(Records contained in a dataset)
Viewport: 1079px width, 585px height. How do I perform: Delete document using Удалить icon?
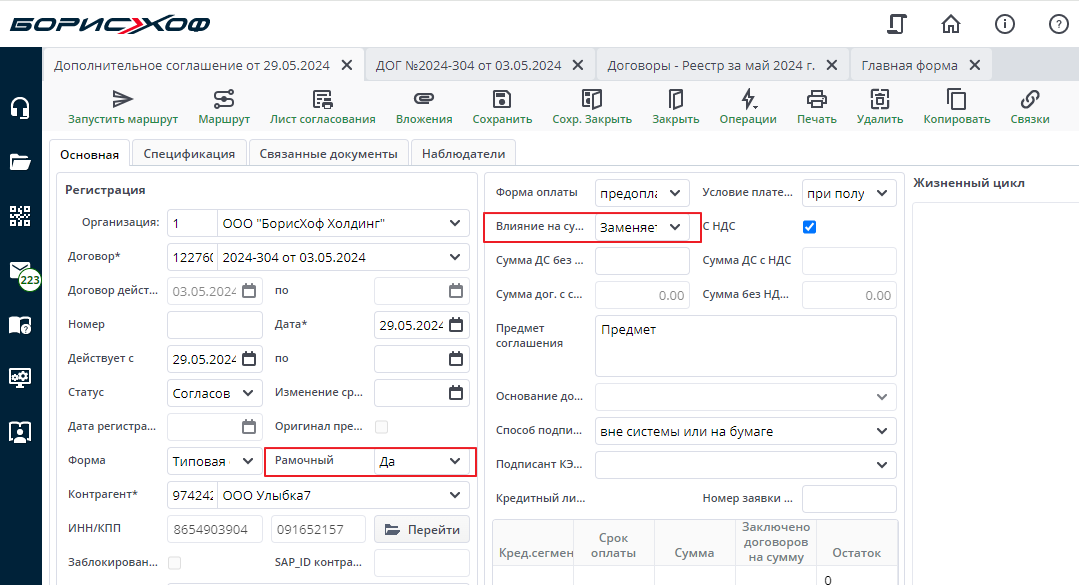(880, 99)
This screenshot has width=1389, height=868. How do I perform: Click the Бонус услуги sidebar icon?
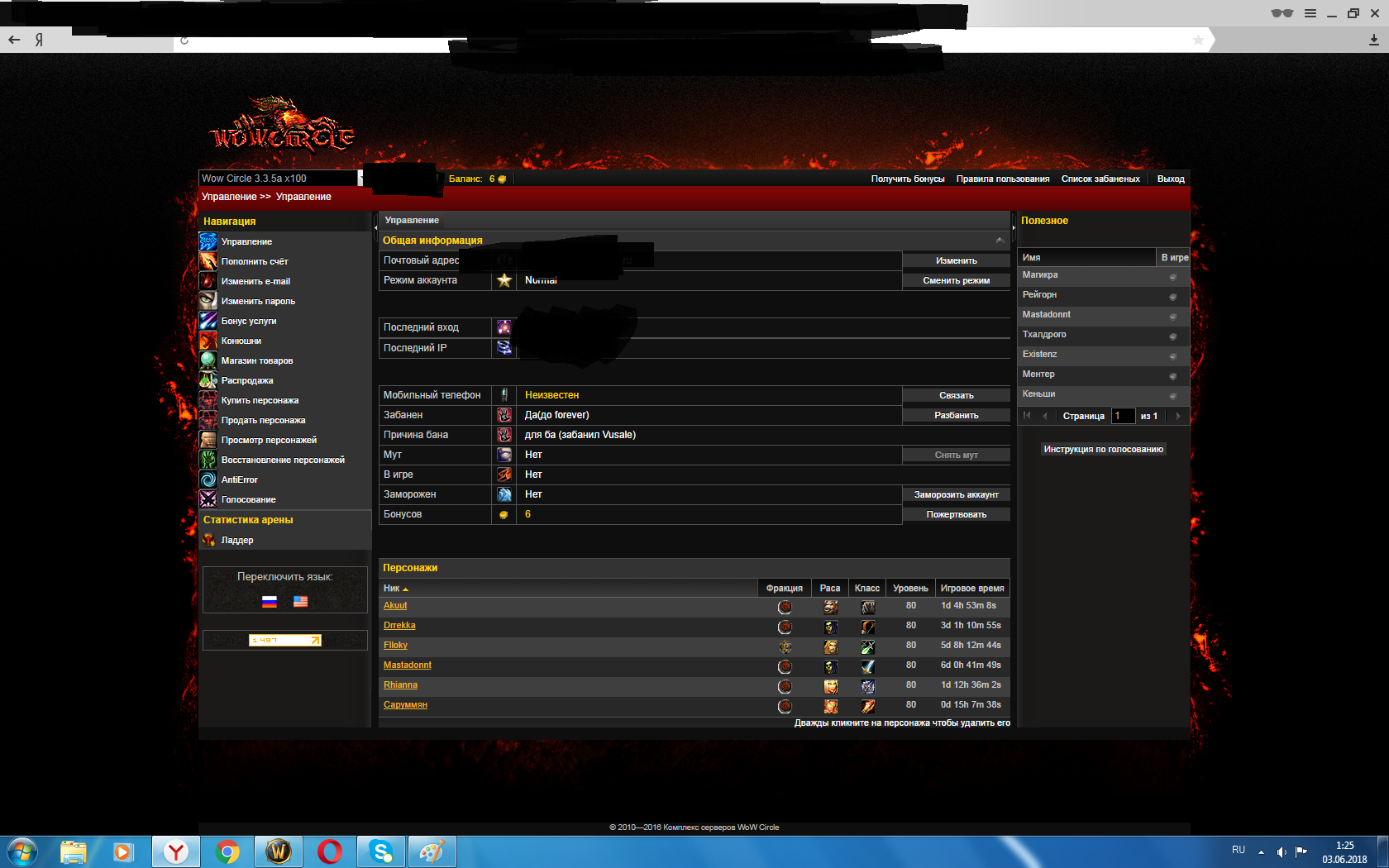208,322
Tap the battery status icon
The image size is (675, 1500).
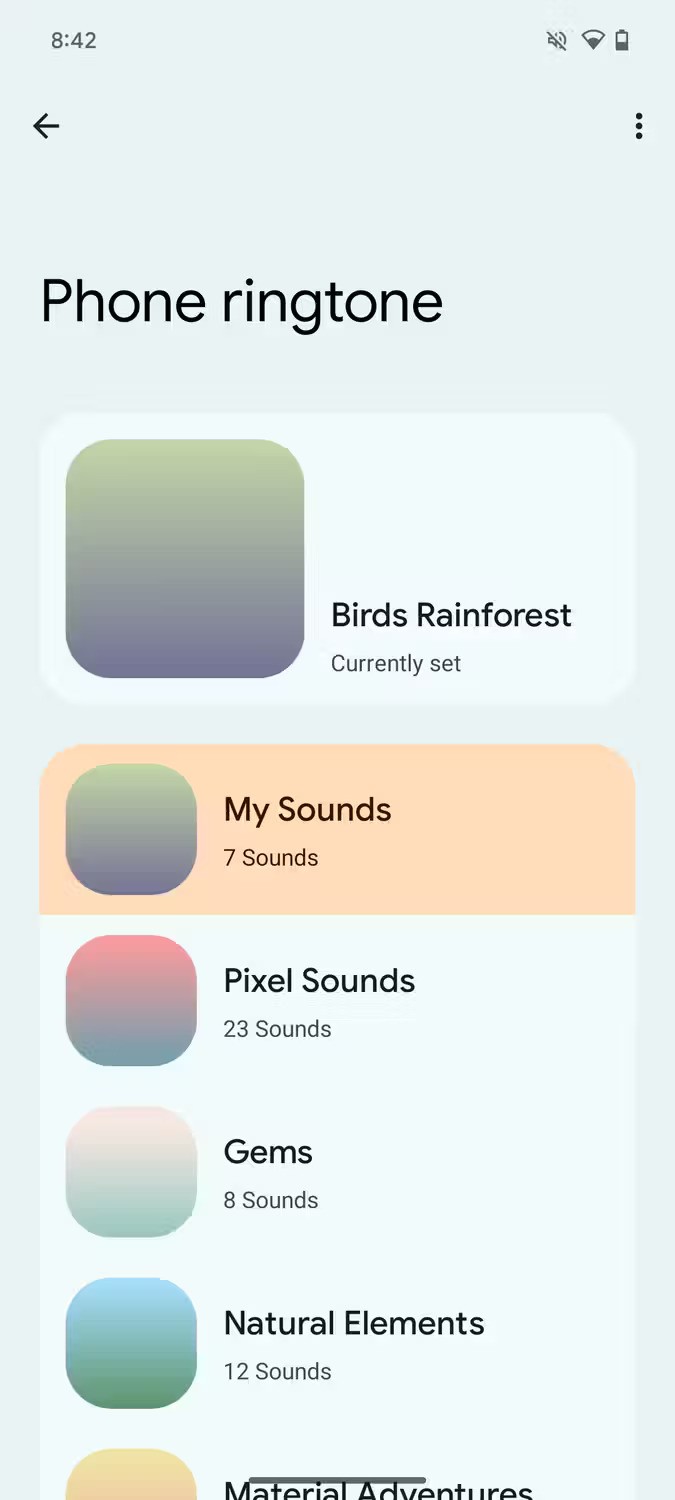pos(622,41)
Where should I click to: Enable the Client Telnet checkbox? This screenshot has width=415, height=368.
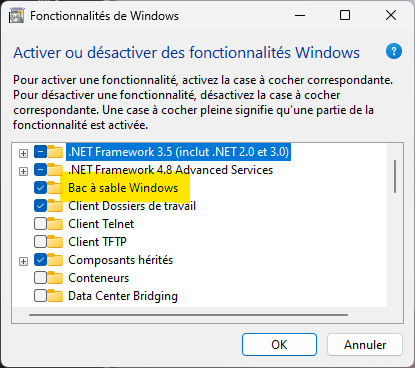click(40, 224)
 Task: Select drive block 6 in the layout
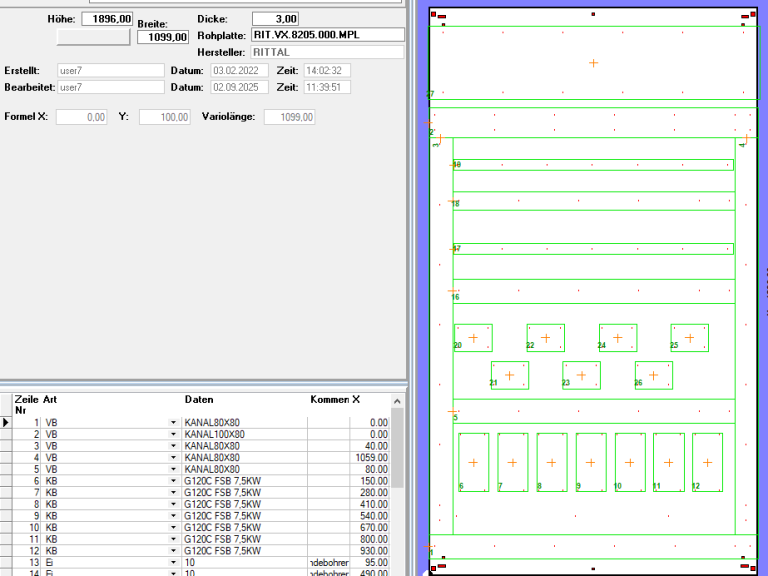pos(473,462)
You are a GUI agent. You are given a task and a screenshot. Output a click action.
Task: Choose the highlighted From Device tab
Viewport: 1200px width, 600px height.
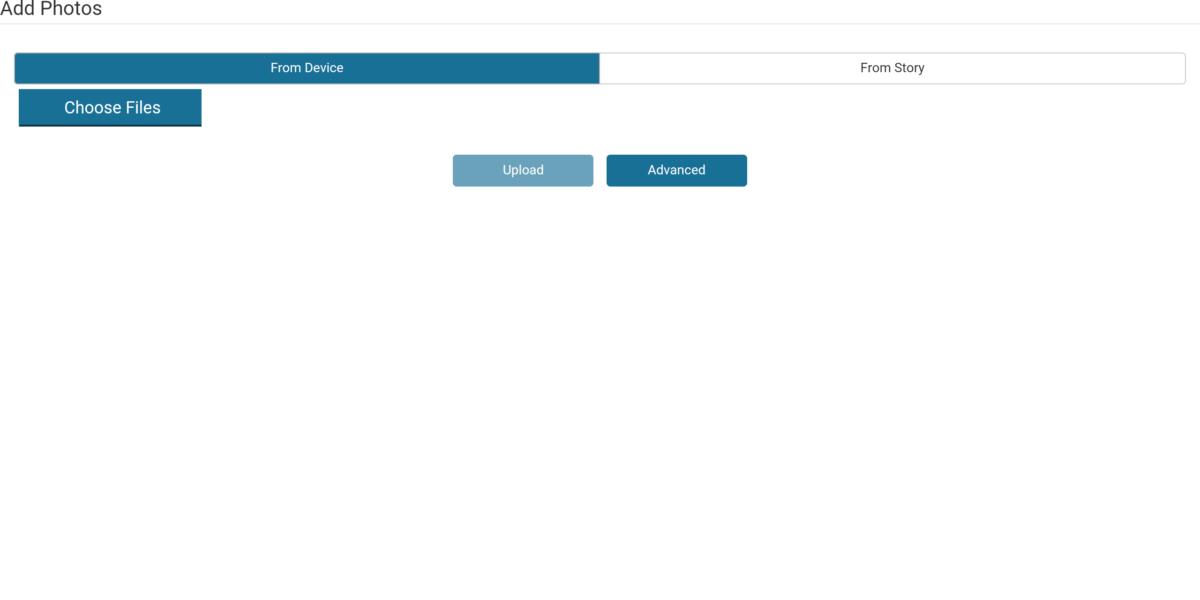(307, 68)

### WHAT YOU SHOULD DO
Every picture stays out; reproduce exactly the lines from the one with "You are a GUI" through the last line of the data above.

### EXPECTED OUTPUT
You are a GUI agent. You are given a task and a screenshot. Output a click action.
Task: Choose the highlighted From Device tab
Viewport: 1200px width, 600px height.
(307, 68)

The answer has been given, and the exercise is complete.